Re: [PATCH 4/4] export: avoid code duplication in include/linux/export.h

From: Matthias Maennich
Date: Fri Oct 11 2019 - 11:43:16 EST


On Fri, Oct 11, 2019 at 05:31:27PM +0200, Greg Kroah-Hartman wrote:
On Thu, Oct 10, 2019 at 04:14:43PM +0100, Matthias Maennich wrote:
Now that the namespace value is not part of the __ksymtab entry name
anymore, we can simplify the implementation of EXPORT_SYMBOL*. By
allowing the empty string "" to represent 'no namespace', we can unify
the implementation and drop a lot redundant code. That increases
readability and maintainability.

As Masahiro pointed out earlier,
"The drawback of this change is, it grows the code size. When the symbol
has no namespace, sym->namespace was previously NULL, but it is now am
empty string "". So, it increases 1 byte for every no namespace
EXPORT_SYMBOL. A typical kernel configuration has 10K exported symbols,
so it increases 10KB in rough estimation."

Entries on target coordinates
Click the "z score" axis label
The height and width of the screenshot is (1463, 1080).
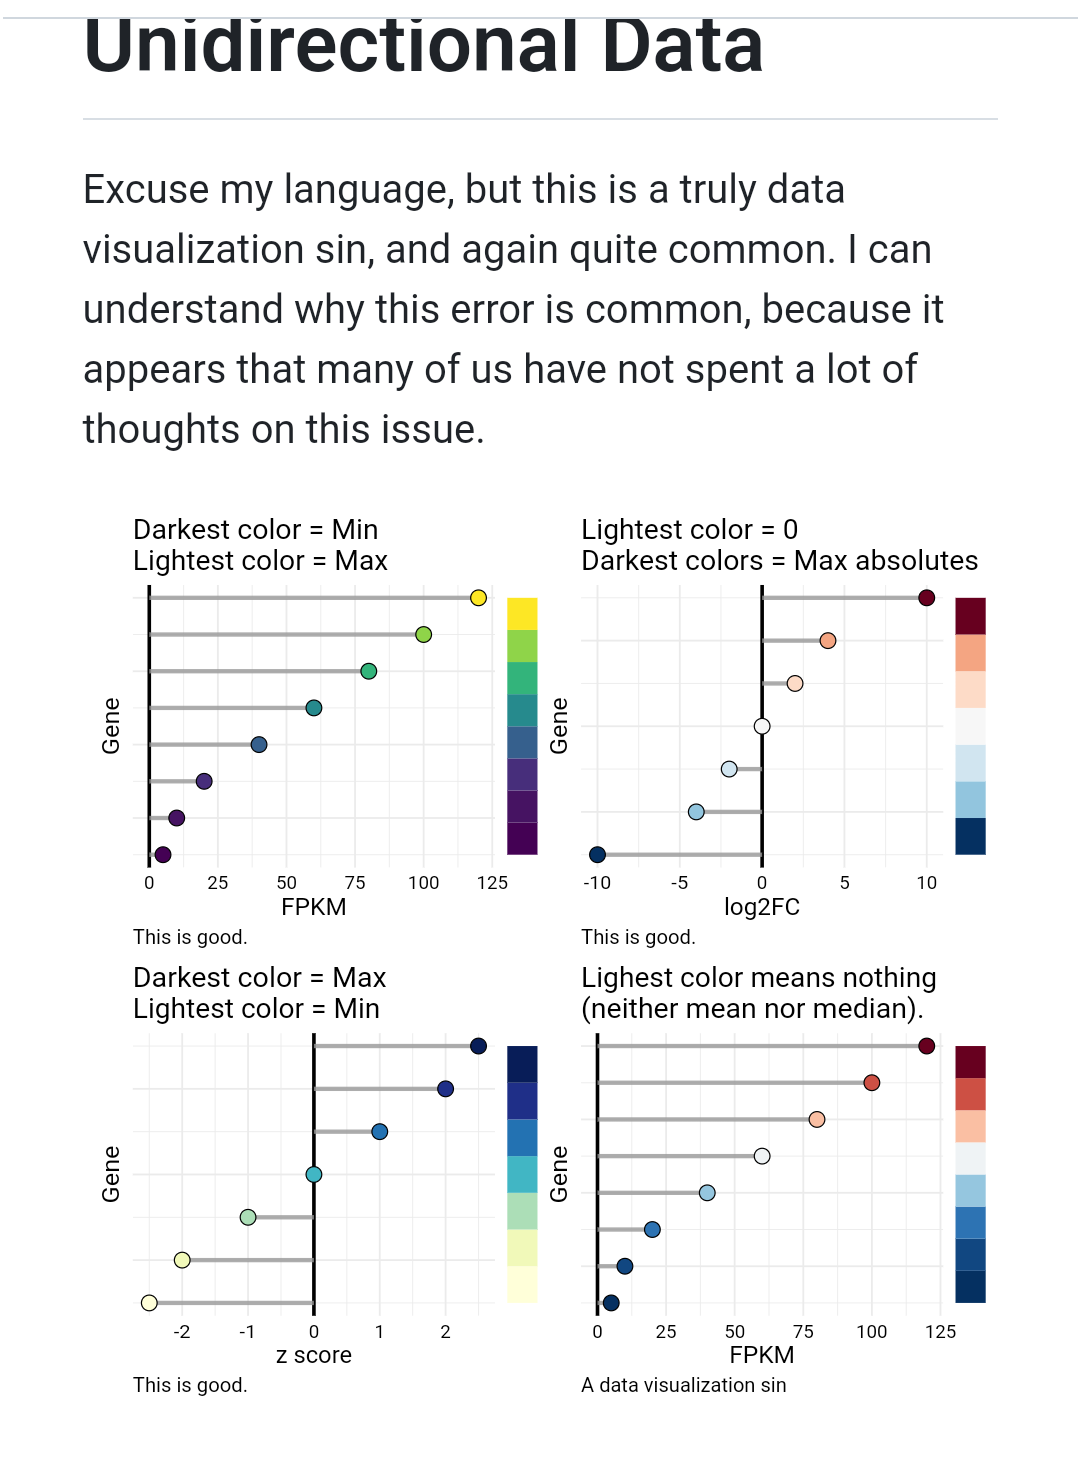[314, 1355]
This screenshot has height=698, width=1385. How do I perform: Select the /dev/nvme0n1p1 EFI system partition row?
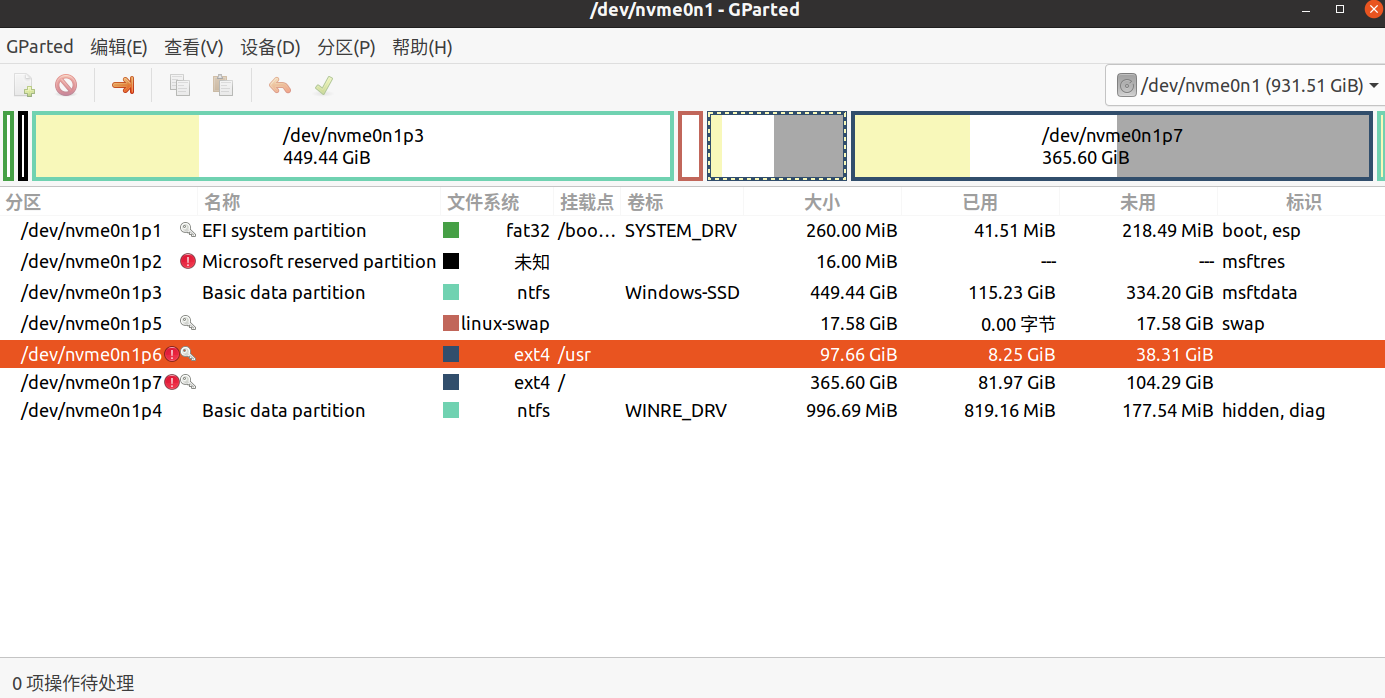692,231
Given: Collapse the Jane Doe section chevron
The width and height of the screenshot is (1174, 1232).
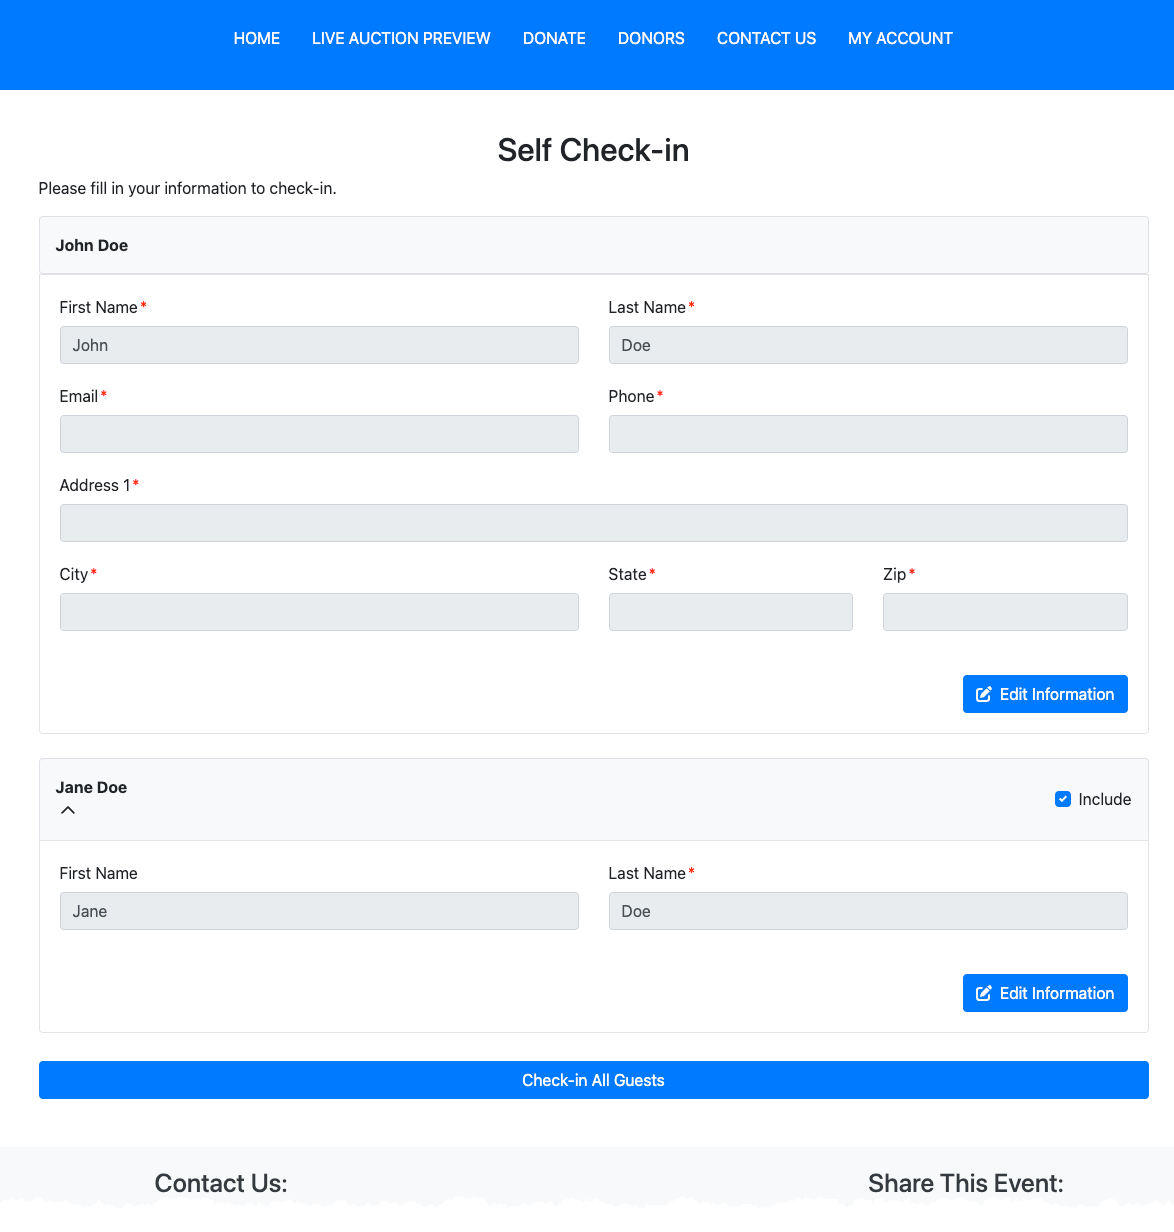Looking at the screenshot, I should pyautogui.click(x=68, y=810).
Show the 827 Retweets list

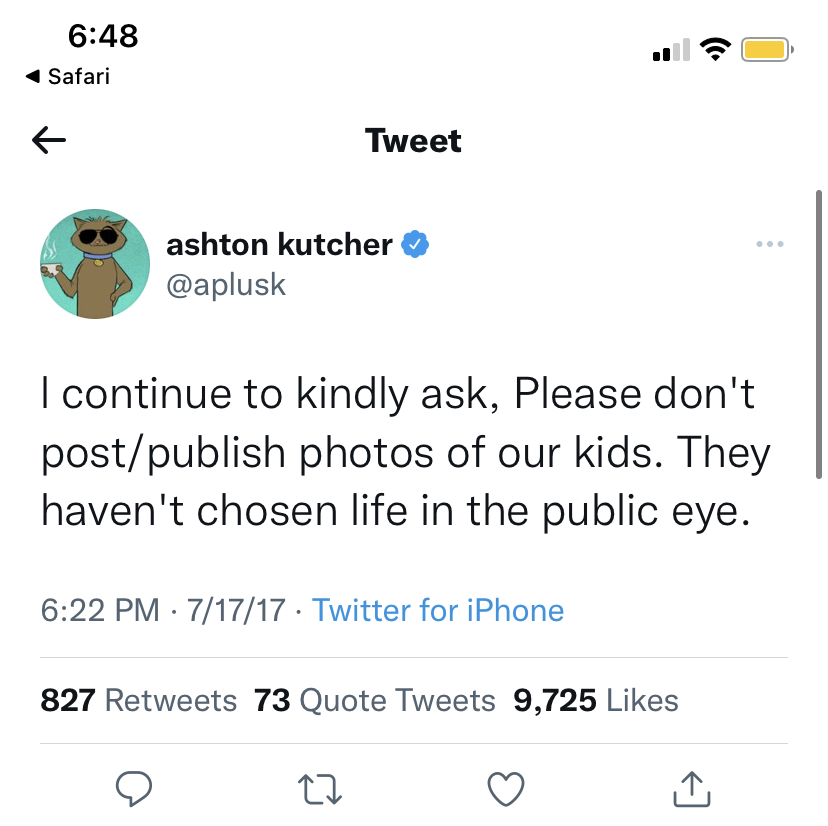click(138, 700)
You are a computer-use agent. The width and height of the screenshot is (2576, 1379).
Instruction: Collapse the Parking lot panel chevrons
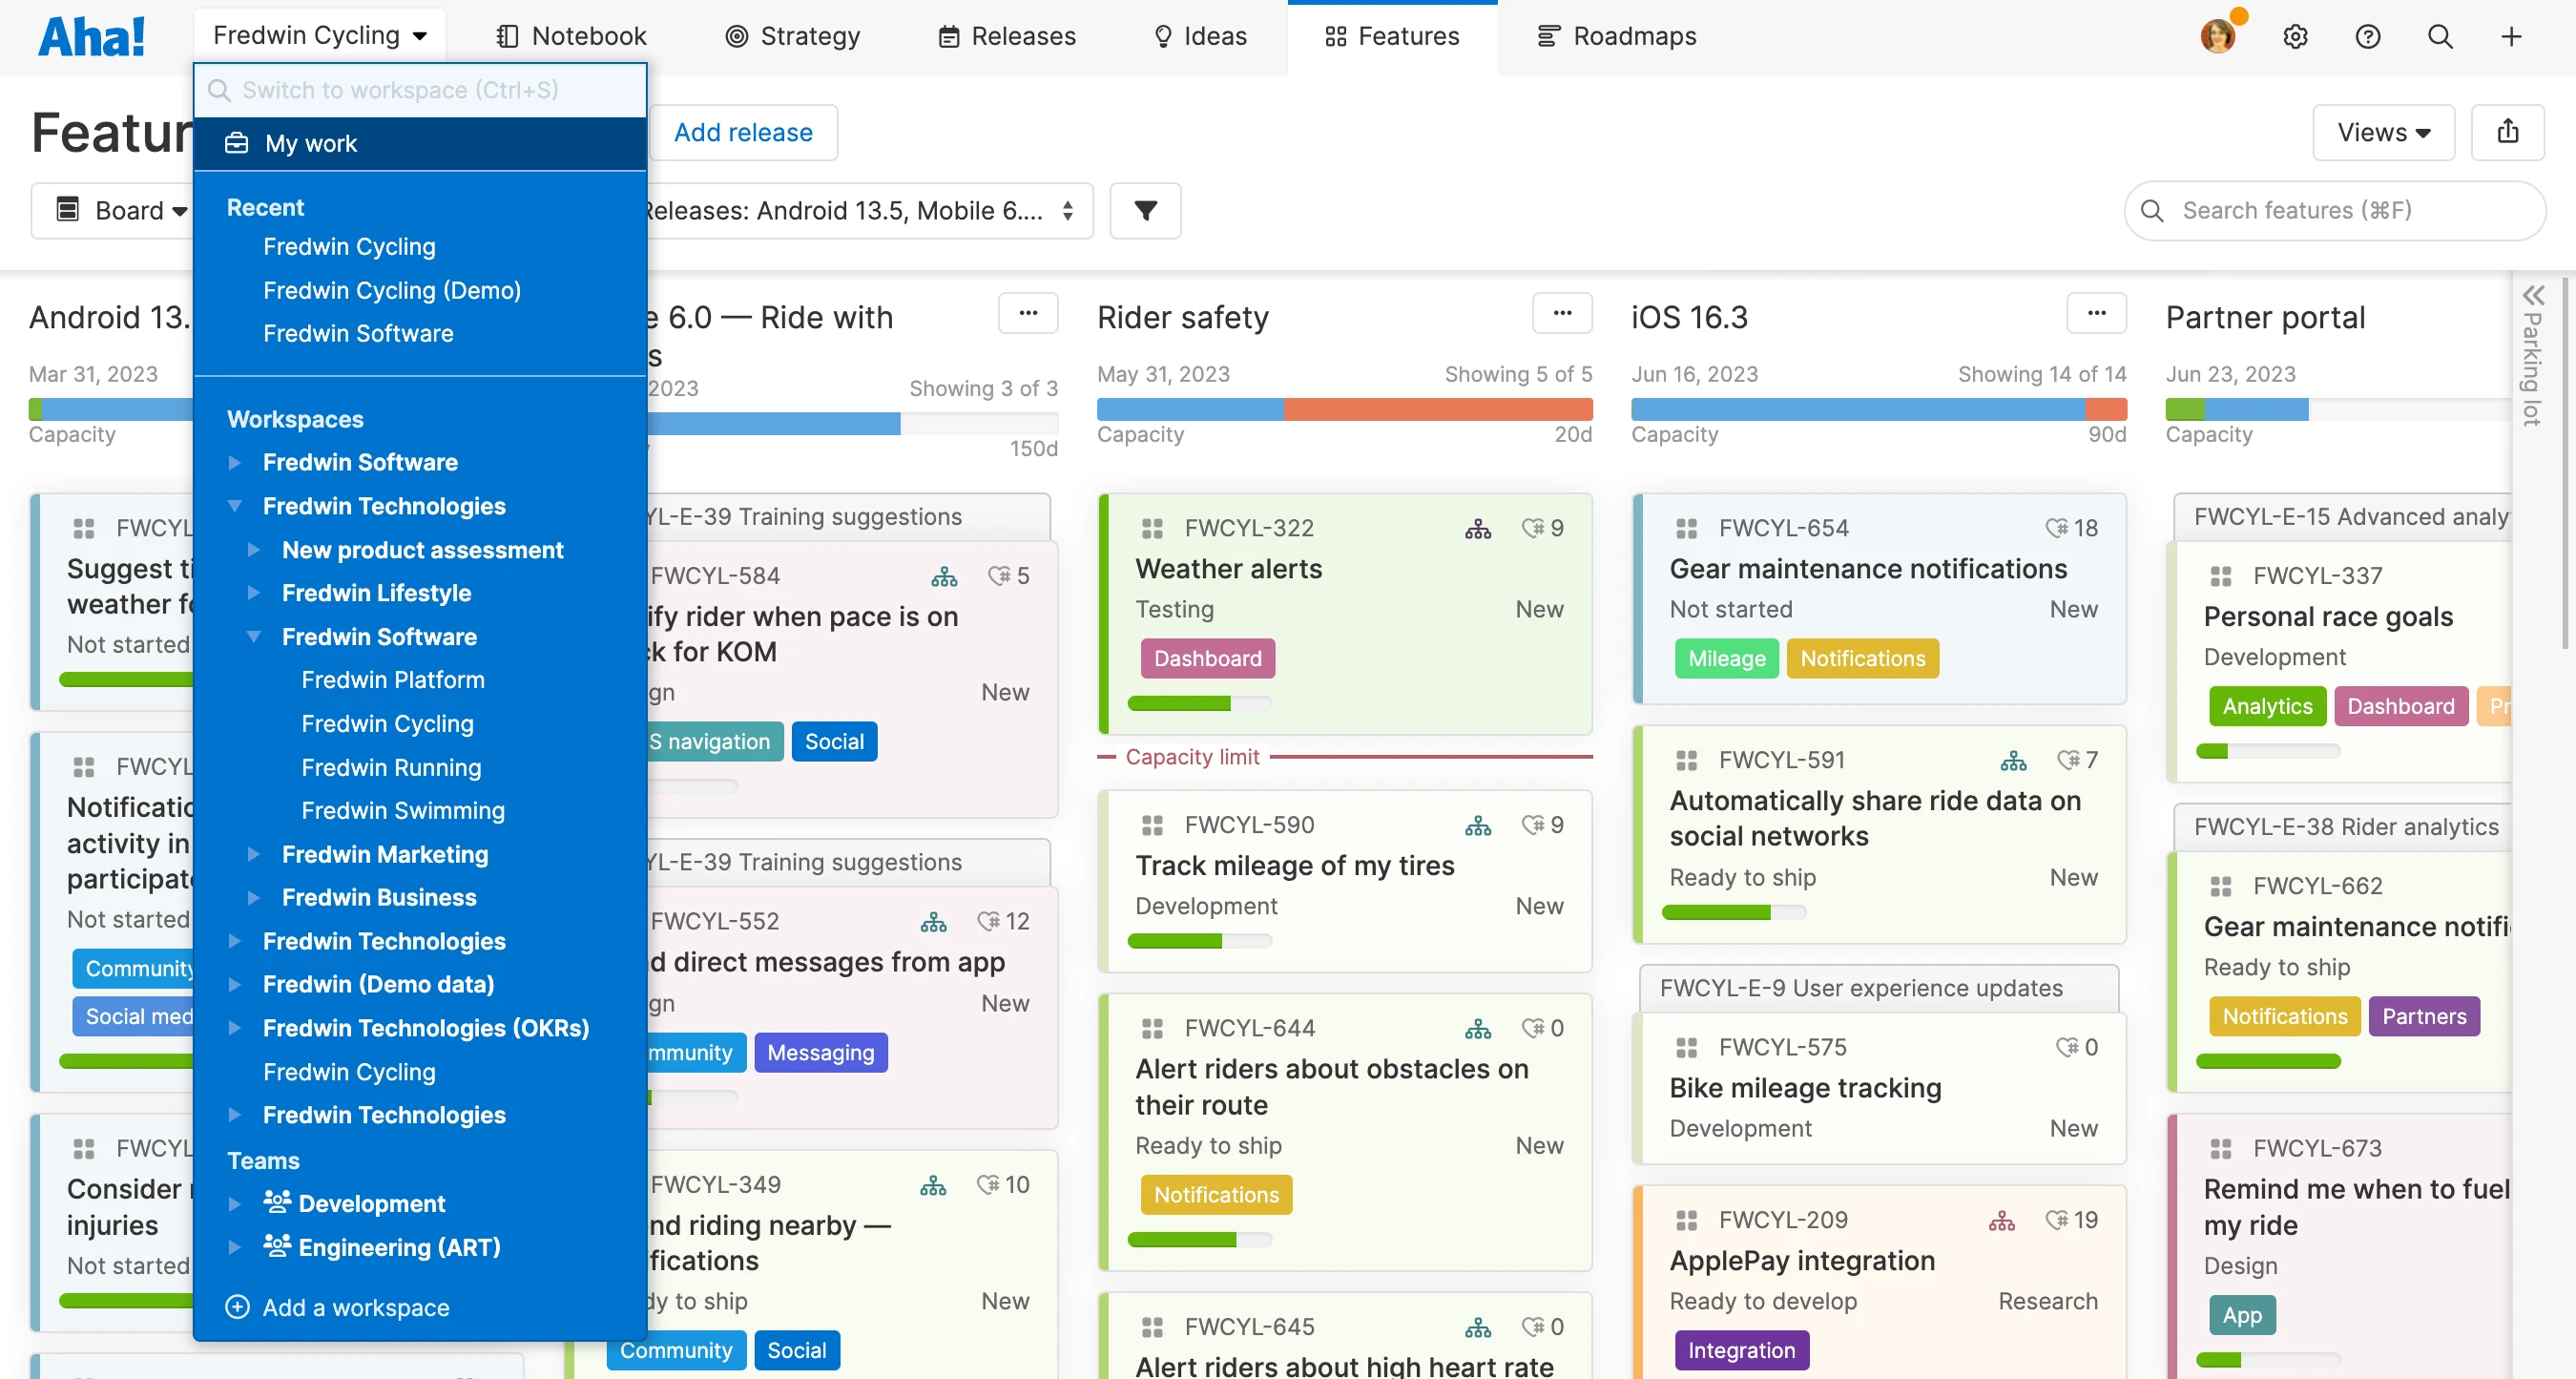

REQUIRED TASKS
**a.** In the entries, starting at the line containing "Show the 827 Retweets list" and ending at the last entry, switch "Retweets" to "Likes" and change nothing else. Reproduce only those lines, omitting the pictures.
**b.** Continue the kernel patch discussion on export.h from where it stops.
The text and the entries have no connection to each other.

EXERCISE RESULTS
**a.**
Show the 827 Likes list

click(138, 700)
You are a computer-use agent. The width and height of the screenshot is (2576, 1379).
Instruction: Collapse the Parking lot panel chevrons

**b.**
10Kb of non-swapable memory isn't good. But if you care about that, you
can get it back with the option to compile away any non-used symbols,
and that shouldn't be affected by this change, right?

Rasmus suggested to put the 'aMS' flags on the __ksymtab_strings section
to mitigate this:
https://lore.kernel.org/lkml/f2e28d6b-77c5-5fe2-0bc4-b24955de9954@xxxxxxxxxxxxxxxxxx/

I was not yet able to properly test this, so I did not include it in
this series. As I said in the cover letter, this 4th patch might be
optional for 5.4. So, we could defer it to a later time when we have
addressed that properly.

Cheers,
Matthias


That being said, the code is a lot cleaner, so I have no objection to
it.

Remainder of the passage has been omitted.